Corn Meal Mash

Forum to share your beverage recipes. Feel free to post recipes in this forum, they will be locked. Posts should have complete recipes with all ingredients and directions fully explained. Any comments or questions will have to be started under new topic. This forum is for family recipes or recipes that you have tried and want to share with others, relating to our hobby only.

Moderator: Site Moderator

Locked
Bama1981
Novice
Posts: 19
Joined: Fri Jul 03, 2015 2:07 pm

Corn Meal Mash

Post by Bama1981 »

corn meal mash

Postby Bama1981 » Wed Sep 30, 2015 10:19 pm
My corn meal mash bill is as follows:
15 lbs white plain corn meal
20 lbs white sugar
15 gallons water
3 lbs malted yellow corn(self malted)
2 tbsp Amylase powder
3 tbs yeast(activated with liquid from the Mash Tun)

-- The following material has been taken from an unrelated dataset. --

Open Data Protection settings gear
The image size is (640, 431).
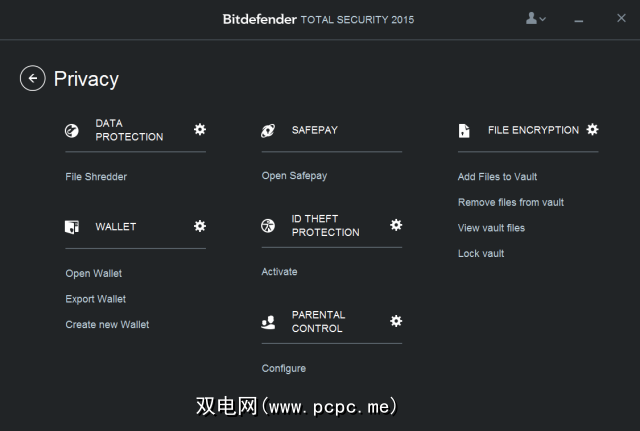[x=200, y=129]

I love the flavor of likker made with corn meal and corn malt... and the sugar tends to lend a touch of sweetness on the tongue when you swallow. I enjoy malting my own corn and Yes, it's a bit of work, but If you want a good tasting sipper this is one to try. If you want rocket fuel this is not worth the effort for you.

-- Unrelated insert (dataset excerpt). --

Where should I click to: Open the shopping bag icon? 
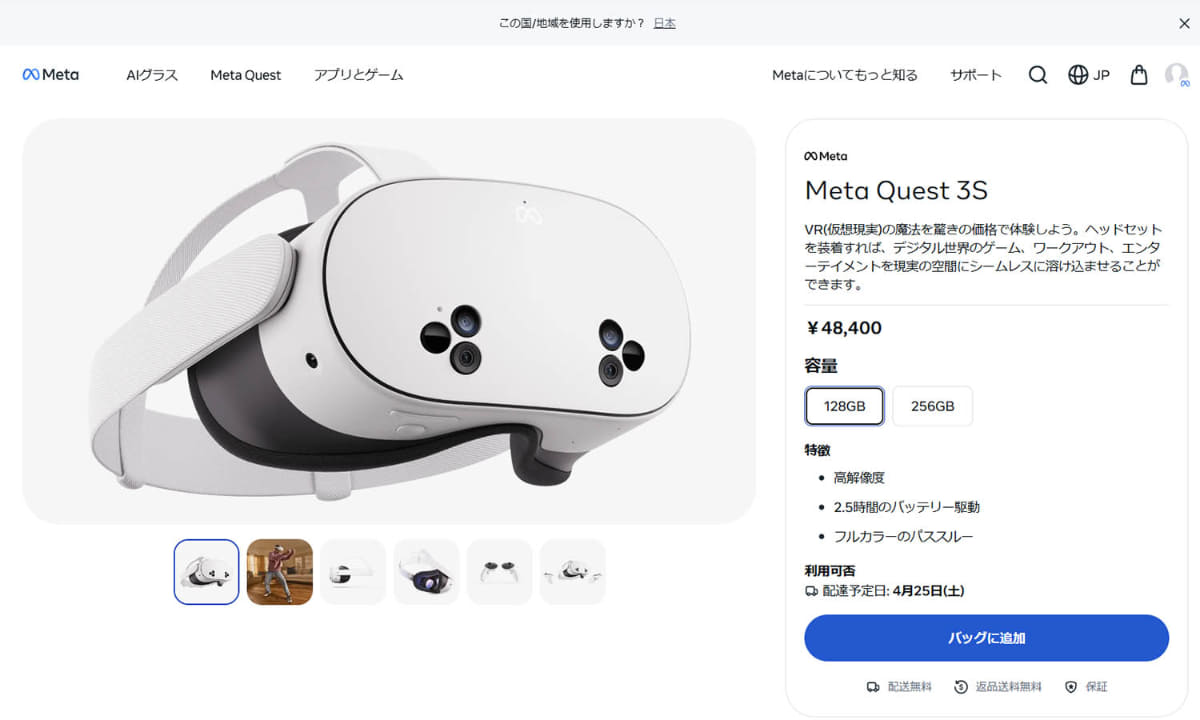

I heat 10 gallons of water to 190 degrees, pour into my cooler/mash tun, add the corn meal, slowly stirring all the while. Continue to stir until well blended and no lumps are present. Not sure how much temperature drop occurs when the meal is added but the meal begins to thicken almost immediately at this temperature. Leave cooler open and stir every 5 to 10 minutes until temperature hits about 164( doesn't take long). I add the ground corn malt and blend in very well. Close the lid and walk away. Return 2 hours later to add the Amylase powder. The malt has already been busy doing its conversion thing, but due to the low conversion rate of malt corn I add 2 tbsp Amylase powder and blend in very well, close the lid and walk away. Next day I heat the remaining 5 gallons of water to to a temperature that will allow me to dissolve the sugar and I add the sugar water to the tun of cornmeal and blend in very well. Check the temperature of the mash and at about 85-90 degrees I pitch activated yeast , close the lid and walk away. Check the mash after about 3 hours to make sure it's working. ( I like to ferment in my tun instead of straining into another vessel, No need for nutrients to be added...meal takes care of that). Usually it takes a week(5-7 days) for the process to complete. When the bubbling stops it's time to cook. I have waited as much as 2 weeks after no bubbles before I make the run but, usually I will give it a week to settle after bubbling stops. No sound reason for doing this, but it's what I do. Always seems to work well for me. When ready to cook I open the ball valve and drain the liquid into buckets. I take the screen off my bazooka screen and let the meal do the straining. The first liquid will have to re-dumped into tun and continue doing this till liquid is free of sediment( trust me, this is a must do or it will scorch) When I am happy with clarity of the liquid I pour it into the boiler and set it off.

My kit is a 15 1/2 gallon keg with an 18" high, 2" column running into a 3/4 shotgun condenser. I pack the column with SS pot scrubbers and Dollar Tree playing marbles. Toss the shots and heads(10 ml per gallon fore shots and tend to go by smell and taste to make the heads -hearts cut) back of a SS spoon is my tester and when I like what I taste I start collecting for keeps. Monitor the flow and adjust the heat to get a small stream of likker flowing(match stick size). I make the hearts -tails cut at 85 proof(some good flavor is in there from 95-85 proof). Continue to catch flow till about 40 proof and use this as a primer for the next run(backings). Not a very technical process compared to other posters in here, but I'm not looking for rocket fuel, I want sweet corn likker. Yes, it is a sugar head, but it smells and tastes like corn likker(just more of it due to sugar). So much can be done with left over corn meal,but that's another run and another day.